Programming Tips for Seamless Integration
- Create a “Load‑Adjustment Rule” – For example, “If the set finishes at RPE ≤ 7, add 2.5 % to the next session; if RPE ≥ 9, subtract 2.5 %.” This turns subjective feedback into a systematic progression.
- Use a Simple Log Template
Exercise | Set | Load | Reps | RPE | RIR | Notes
-------------------------------------------------
Squat | 1 | 140kg| 5 | 8 | 2 | Felt fresh
Recording both RPE and RIR (even if they are redundant) helps the lifter cross‑validate their perception.
- Periodize the Use of Metrics – Early macrocycles may rely heavily on percentages to establish a baseline. Mid‑cycle, introduce RPE/RIR for auto‑regulation. Late‑cycle, revert to percentages for peaking.
- Educate on “Technical Failure vs. Muscular Failure” – Emphasize that RPE/RIR should be based on the point where form would break down, not just the point where the muscle can’t produce another rep.
- Mind the Exercise Selection – For highly technical lifts (e.g., clean & jerk), keep the load at a conservative percentage and use RPE only as a secondary check. For more straightforward movements (bench press, leg press), RPE/RIR can be the primary driver.
Frequently Asked Questions
Q: Can I use RPE without ever testing my 1RM?
A: Yes. You can start with a rough estimate (e.g., 5RM) and use RPE to fine‑tune loads. Over time, the athlete’s internal scale becomes reliable enough that formal testing isn’t required each cycle.

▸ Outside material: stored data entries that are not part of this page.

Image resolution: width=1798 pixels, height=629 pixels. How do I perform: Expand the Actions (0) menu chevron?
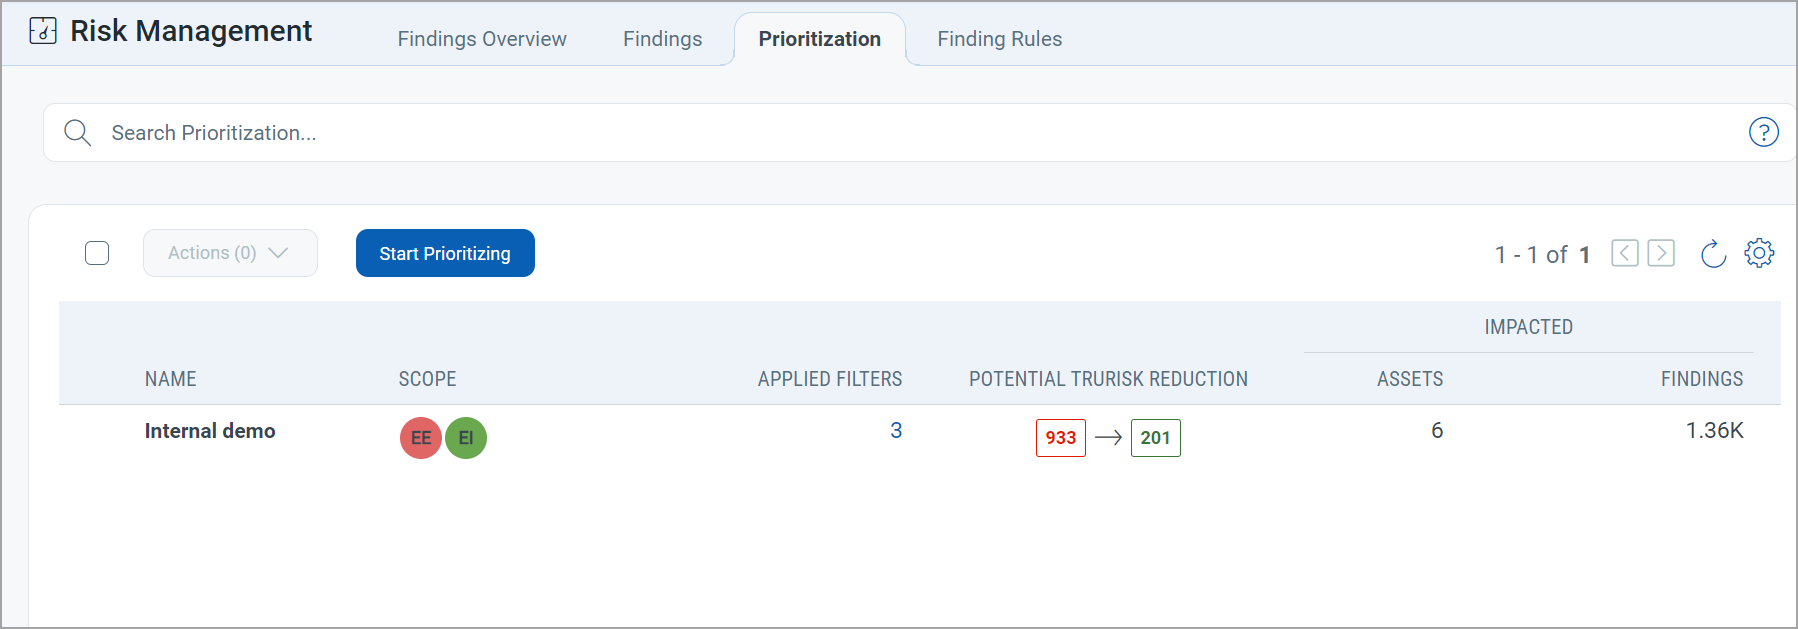pyautogui.click(x=279, y=253)
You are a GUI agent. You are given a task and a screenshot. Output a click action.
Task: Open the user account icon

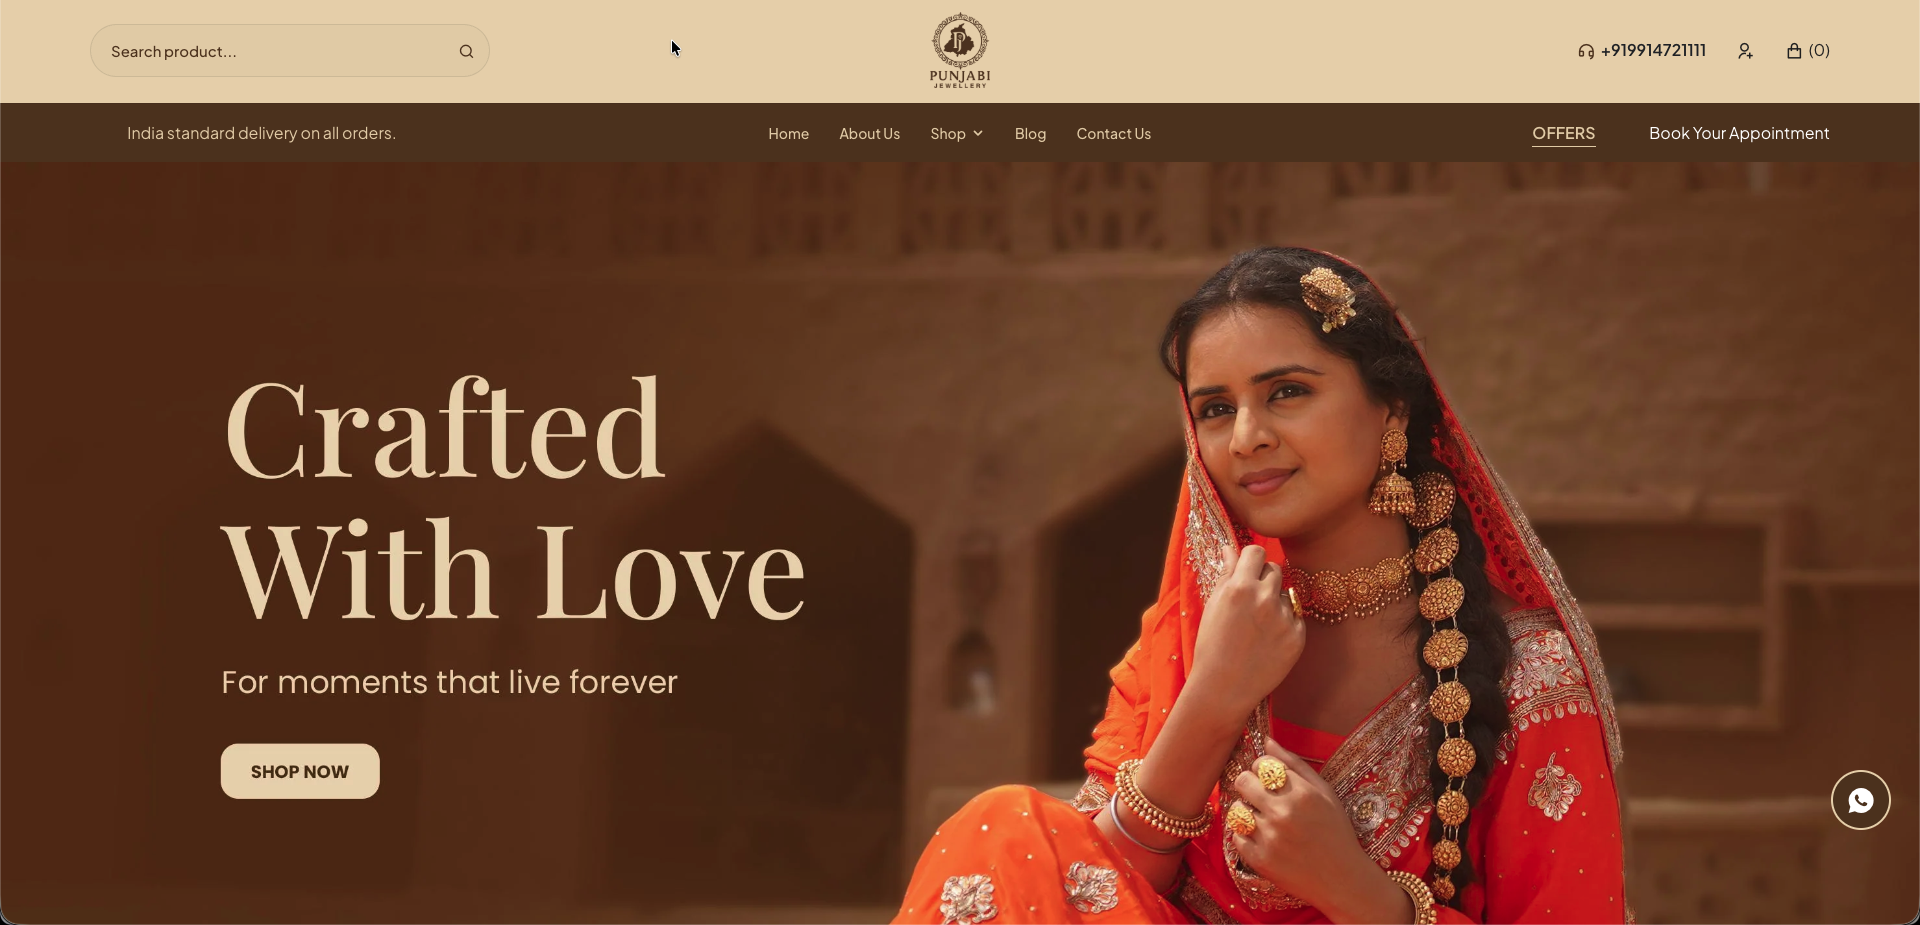[x=1745, y=51]
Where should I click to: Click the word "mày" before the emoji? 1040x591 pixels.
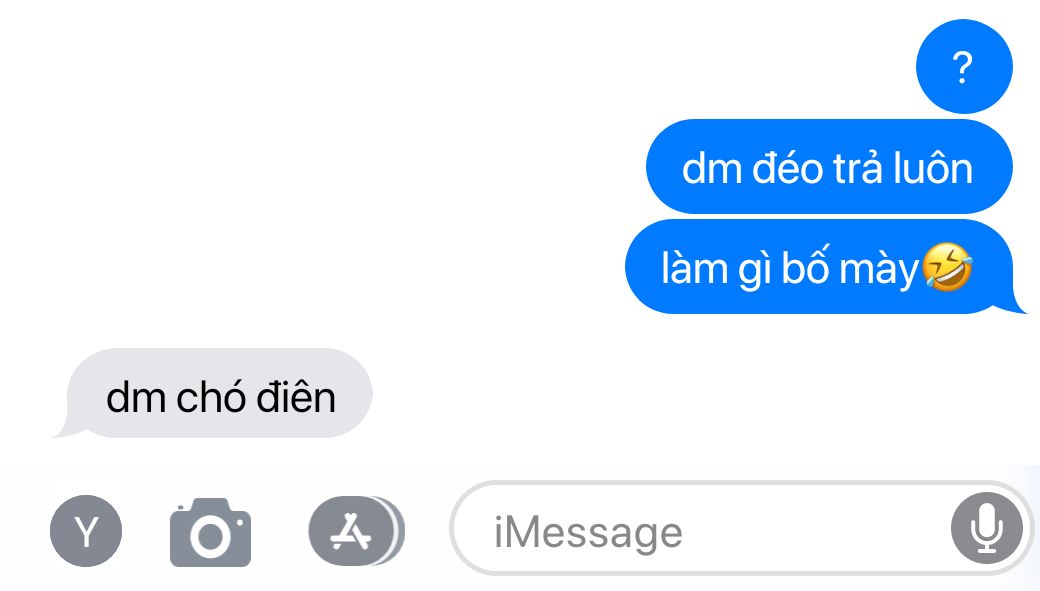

Q: How does RIR differ from “leaving a rep in the tank”?
A: “Leaving a rep in the tank” is a colloquial way of describing RIR ≥ 1. RIR quantifies exactly how many reps are left, providing a more precise target.
Q: What if my RPE and RIR don’t line up (e.g., I rate a set as RPE 8 but think I have 4 RIR)?
A: This signals a calibration issue. Review recent sets, compare with actual performance, and adjust the internal mapping. Consistency improves with practice.
Q: Should I always aim for the same RPE across all sets of a movement?
A: Not necessarily. Early sets are often performed at a lower RPE to preserve quality, while later sets may target a higher RPE to ensure sufficient stimulus. The key is to define the intended RPE for each set in the program.
Bottom Line
Intensity prescription is a spectrum ranging from the concrete (percentage of a known max) to the nuanced (RPE and RIR). Each method offers distinct advantages:
- Percentage‑based loading gives clear, objective targets and is ideal for phases where maximal strength is the primary goal.
- RPE provides a flexible, day‑to‑day gauge of effort, enabling auto‑regulation without constant testing.
- RIR translates that subjective effort into a concrete rep count, bridging the gap between perception and measurable load adjustments.
By understanding the strengths and limitations of each tool—and by learning how to blend them—you can design programs that stay responsive to the athlete’s condition, align with scientific evidence, and ultimately drive consistent, sustainable progress.